Friday, July 06, 2007

Scones and things

I was born on the fourth of July, or as I suppose Americans think of it, the Fourth of July. Thank you, kind commenters, for your greetings. I think it’s a good day to be born. It’s not only that citizens of the USA celebrate it with gratifying enthusiasm; it’s also pretty nicely situated between Christmasses, so one has built up a list of wanted gift items in case anyone asks. And they did, as you see from the above haul. And also it falls in the college holidays and the second week of Wimbledon, and a birthday is a good excuse to sit and watch tennis, though this year it kept raining in London and there wasn’t much play.



Some of my cards had a certain feline theme, as you may notice.

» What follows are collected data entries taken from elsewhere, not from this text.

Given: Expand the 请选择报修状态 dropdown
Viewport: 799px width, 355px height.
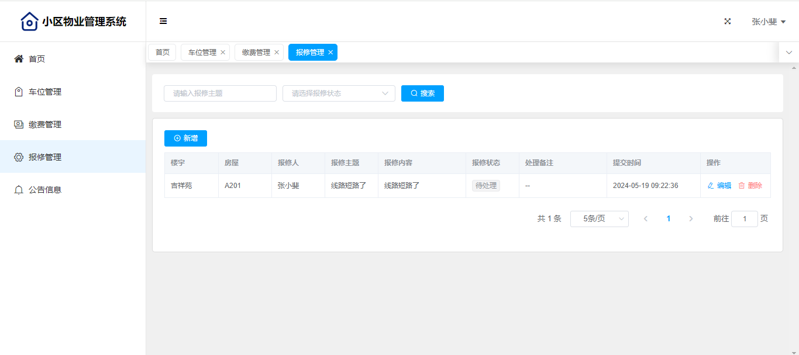Looking at the screenshot, I should click(339, 93).
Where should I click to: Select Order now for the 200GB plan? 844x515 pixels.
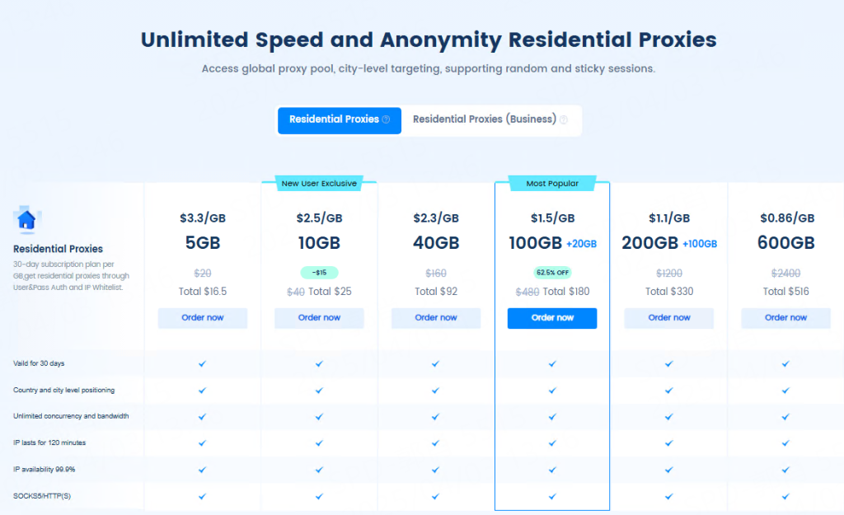(x=669, y=318)
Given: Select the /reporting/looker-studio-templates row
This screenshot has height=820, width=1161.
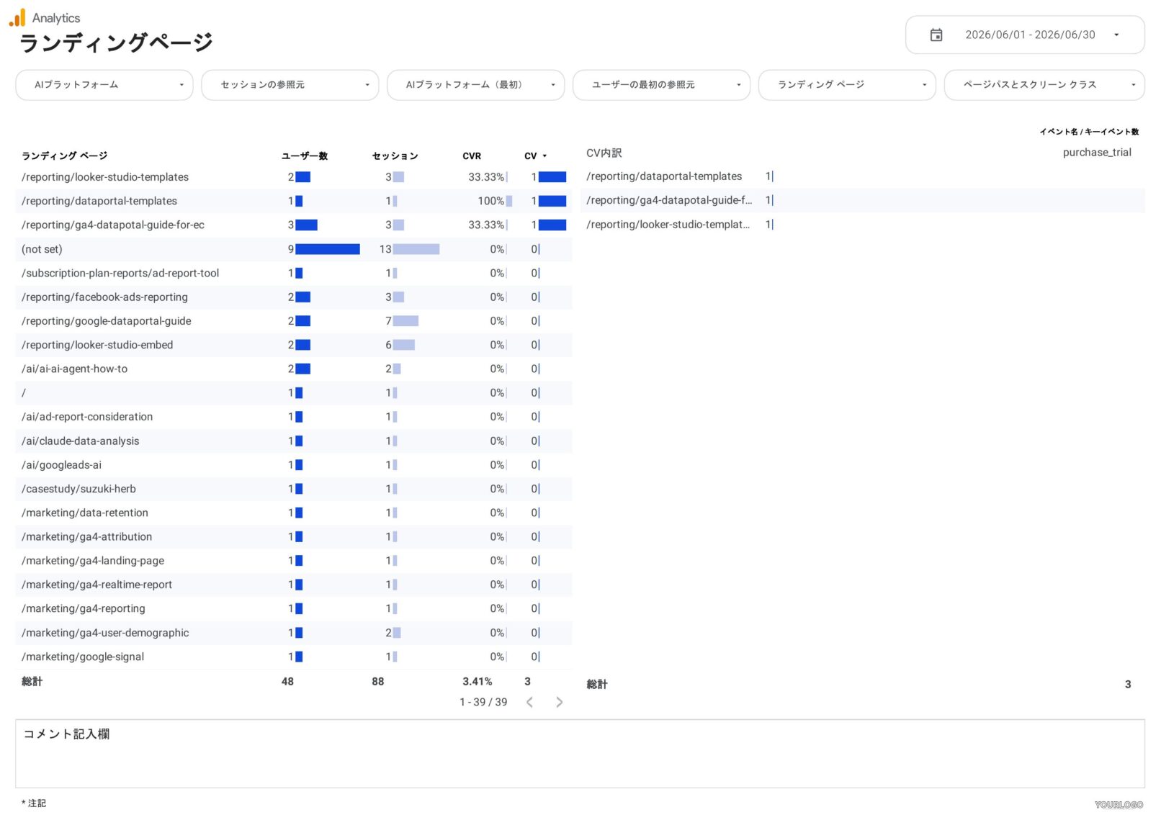Looking at the screenshot, I should coord(294,177).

I don’t think I’m very talented as a cat trainer. The only aspect of their behaviour we’re really attempting to change is to stop them walking on tables. Either they don’t understand or – and I rather favour this interpretation – they don’t care. My cat book says that we’re supposed to tap them on the nose when they do something undesirable, but this seems mean. Their noses are very small. So we’re trying finger-waggling instead. Promisingly, they don’t really like having fingers waggled at them.
They react slightly differently to this nasty gesture. Cassie looks aghast and collapses submissively on her side, thus revealing the extreme fluffiness of her tummy. Then I go “Oh, fluffy girl!” and tickle her tummy, and she purrs. Sirius, on the other hand, just stares at me with reproach and freezes. I then pick him up, he starts purring loudly and I give him a cuddle.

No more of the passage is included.